◆ **What the task requires**: Work through the data below and give the number of lines holding "agent", nothing more.

[Data records]
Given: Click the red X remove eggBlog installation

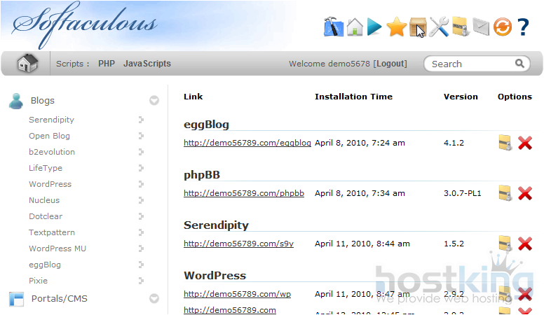Looking at the screenshot, I should pos(524,143).
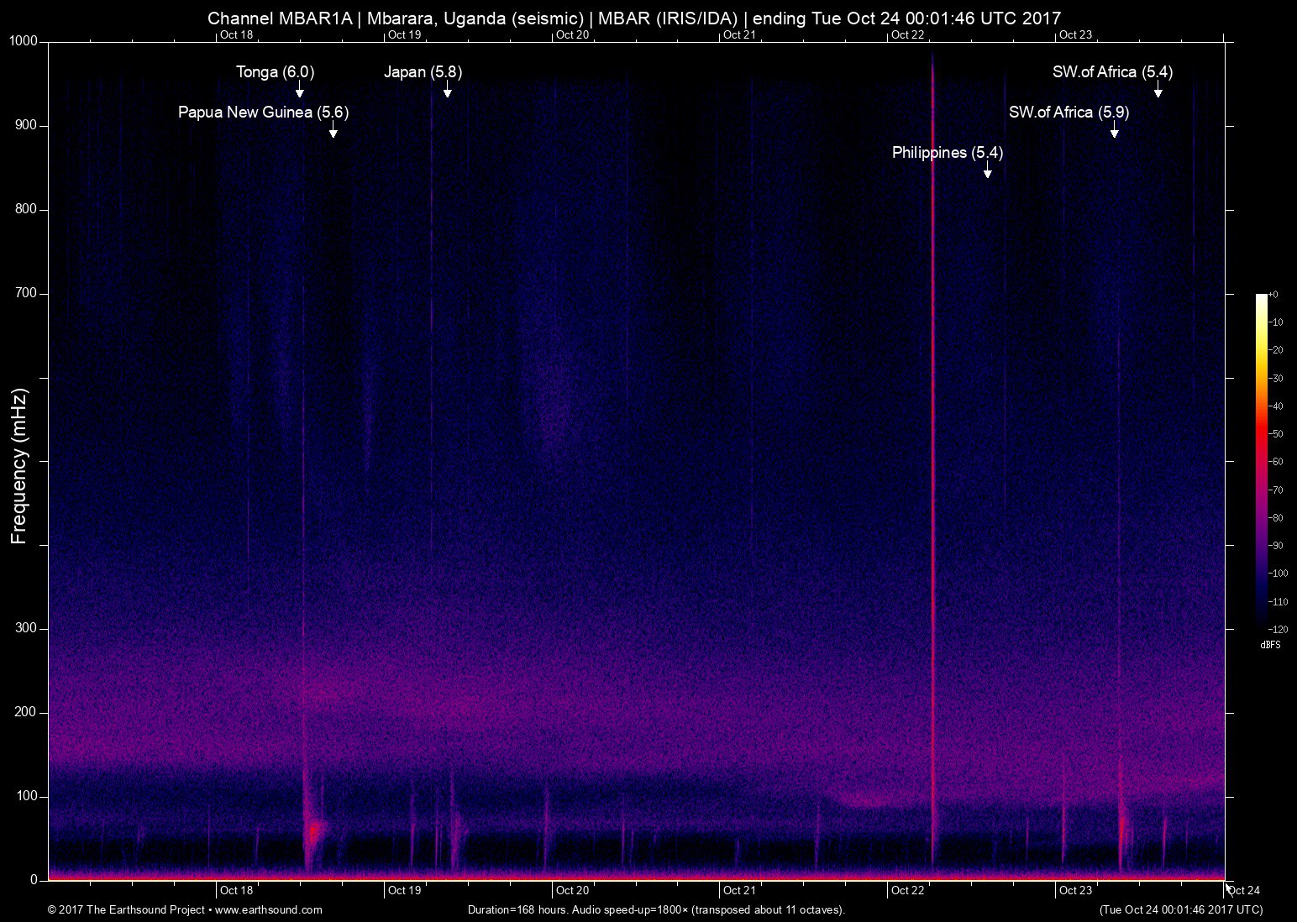Click the Oct 20 marker on bottom axis
This screenshot has height=922, width=1297.
pyautogui.click(x=572, y=891)
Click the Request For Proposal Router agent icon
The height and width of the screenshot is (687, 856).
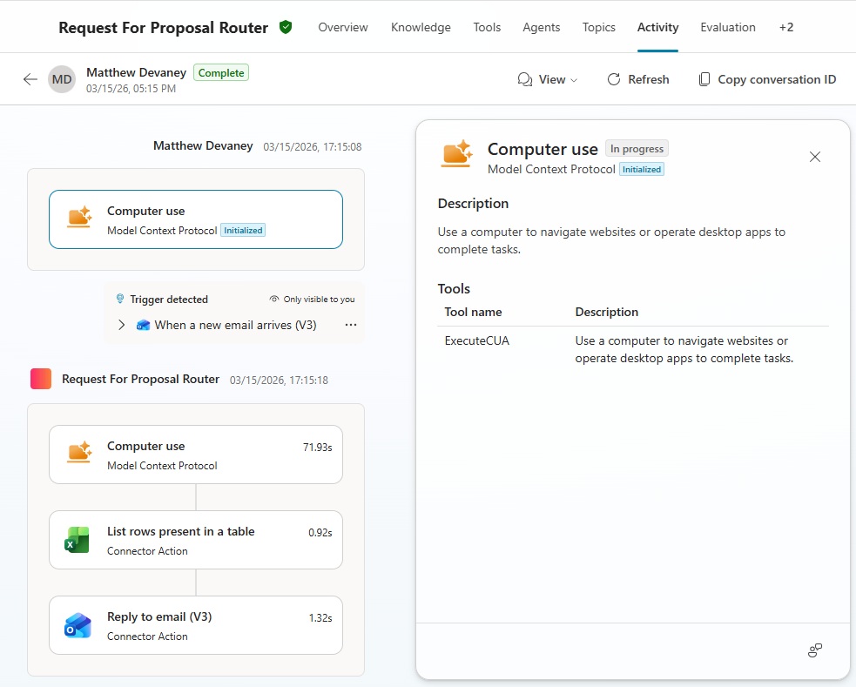point(41,379)
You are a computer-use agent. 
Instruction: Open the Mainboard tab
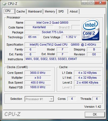pyautogui.click(x=35, y=11)
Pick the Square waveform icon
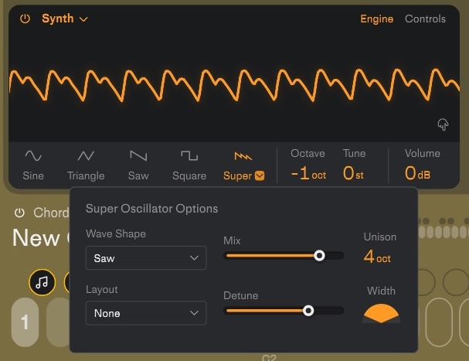Screen dimensions: 469x361 [189, 156]
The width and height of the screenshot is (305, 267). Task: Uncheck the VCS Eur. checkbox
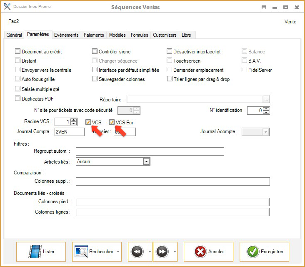pos(112,122)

◆ **Your response**: 2